Single by Destiny's Child featuring Wyclef Jean

from the album Destiny's Child
- B-side: "Second Nature"; "You're the Only One";
- Released: October 27, 1997
- Recorded: 1997
- Studio: Chung King (New York); Digital Services (Houston);
- Genre: R&B
- Label: Columbia
- Songwriters: Vincent Herbert; Rob Fusari; Mary Brown; Calvin Gaines; Barry White;
- Producers: Vincent Herbert; Rob Fusari; Wyclef Jean; Che Greene; Jerry Duplessis;

Destiny's Child singles chronology
| "Can't Stop" (1997) | "No, No, No" (1997) | "With Me" (1998) |

Wyclef Jean singles chronology
| "Guantanamera" (1997) | "No, No, No" (1997) | "Gone till November" (1997) |

Music videos
- "No, No, No (Part 1)" on YouTube; "No, No, No (Part 2)" on YouTube;

= No, No, No (Destiny's Child song) =

1997 single by Destiny's Child

"No, No, No" is a song recorded by American girl group Destiny's Child for their eponymous debut studio album (1998). It was written by Calvin Gaines, Mary Brown, Rob Fusari and Vincent Herbert, with production helmed by Fusari and Herbert. A sensual mid-tempo ballad blending contemporary R&B with "lush" 1970s soul, it was renamed "No, No, No (Part 1)" after musician Wyclef Jean was consulted to produce and appear on a remix of the song. Built around a hard-sliding bassline and sung in a staccato, rhythmic style, featuring co-production from Che Greene and Jerry Duplessis, it was titled "No, No, No (Part 2)".

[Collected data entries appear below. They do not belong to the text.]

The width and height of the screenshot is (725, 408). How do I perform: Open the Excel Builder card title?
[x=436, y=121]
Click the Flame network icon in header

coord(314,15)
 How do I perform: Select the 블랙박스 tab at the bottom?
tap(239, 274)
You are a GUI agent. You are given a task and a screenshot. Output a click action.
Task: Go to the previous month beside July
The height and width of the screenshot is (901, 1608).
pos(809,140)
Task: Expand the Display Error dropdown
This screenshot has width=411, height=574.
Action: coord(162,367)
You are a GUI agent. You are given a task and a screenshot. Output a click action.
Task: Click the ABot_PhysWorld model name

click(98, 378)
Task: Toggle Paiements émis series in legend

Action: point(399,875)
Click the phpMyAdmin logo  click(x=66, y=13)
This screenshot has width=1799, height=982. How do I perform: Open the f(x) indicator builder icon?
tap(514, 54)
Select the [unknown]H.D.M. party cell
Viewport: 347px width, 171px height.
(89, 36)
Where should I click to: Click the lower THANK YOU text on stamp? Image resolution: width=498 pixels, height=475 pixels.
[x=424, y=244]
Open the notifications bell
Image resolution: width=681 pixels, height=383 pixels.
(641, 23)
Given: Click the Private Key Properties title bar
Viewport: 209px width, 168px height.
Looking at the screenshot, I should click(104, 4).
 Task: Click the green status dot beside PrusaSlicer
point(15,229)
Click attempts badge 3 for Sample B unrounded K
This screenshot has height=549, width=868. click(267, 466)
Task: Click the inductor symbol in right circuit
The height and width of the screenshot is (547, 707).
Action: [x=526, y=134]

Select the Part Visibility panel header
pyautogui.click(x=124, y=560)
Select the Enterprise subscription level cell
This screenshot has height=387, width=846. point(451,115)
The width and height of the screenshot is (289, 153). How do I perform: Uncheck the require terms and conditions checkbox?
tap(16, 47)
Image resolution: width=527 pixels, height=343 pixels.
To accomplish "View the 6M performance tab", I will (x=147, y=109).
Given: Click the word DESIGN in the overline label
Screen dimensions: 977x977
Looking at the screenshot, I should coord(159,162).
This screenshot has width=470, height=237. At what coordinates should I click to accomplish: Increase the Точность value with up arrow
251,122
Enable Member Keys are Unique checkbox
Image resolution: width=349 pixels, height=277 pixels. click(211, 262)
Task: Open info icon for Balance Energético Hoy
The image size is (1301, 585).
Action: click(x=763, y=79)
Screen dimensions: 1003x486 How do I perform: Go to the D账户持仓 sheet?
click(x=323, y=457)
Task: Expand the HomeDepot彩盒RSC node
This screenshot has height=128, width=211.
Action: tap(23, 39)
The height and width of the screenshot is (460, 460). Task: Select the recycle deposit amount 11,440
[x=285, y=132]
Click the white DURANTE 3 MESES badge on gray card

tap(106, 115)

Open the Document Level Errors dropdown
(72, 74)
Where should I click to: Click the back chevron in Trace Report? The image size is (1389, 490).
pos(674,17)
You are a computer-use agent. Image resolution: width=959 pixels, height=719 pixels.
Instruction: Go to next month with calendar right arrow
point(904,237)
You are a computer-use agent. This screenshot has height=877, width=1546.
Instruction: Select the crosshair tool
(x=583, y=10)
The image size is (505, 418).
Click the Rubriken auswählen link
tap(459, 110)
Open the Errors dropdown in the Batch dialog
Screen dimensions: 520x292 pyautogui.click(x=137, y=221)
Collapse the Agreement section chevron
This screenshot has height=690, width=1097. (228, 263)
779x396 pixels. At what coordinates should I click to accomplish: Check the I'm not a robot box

"No, No, No" was released as Destiny's Child debut single on October 27, 1997, by Columbia Records, with both versions serviced to radio stations and music video networks. In the United States, the song reached number 3 on the US Billboard Hot 100 and was eventually certified Platinum by the Recording Industry Association of America (RIAA). Elsewhere, "No, No, No" reached the Top 10 in the Netherlands, Norway, and the United Kingdom.

Darren Grant directed accompanying music videos for each version of "No, No, No". Part 1 features the group performing at a nightclub stage, while Part 2 begins with a choreographed dance in a large golden room. Destiny's Child performed "No, No, No" on several television shows and award show ceremonies, such as Teen Summit, The Keenen Ivory Wayans Show, and the Soul Train Lady of Soul Awards. It was performed during all of the group's concert tours, and is featured on their remix album This Is the Remix (2002), as well as their compilation albums #1's (2005) and Playlist: The Very Best of Destiny's Child (2012).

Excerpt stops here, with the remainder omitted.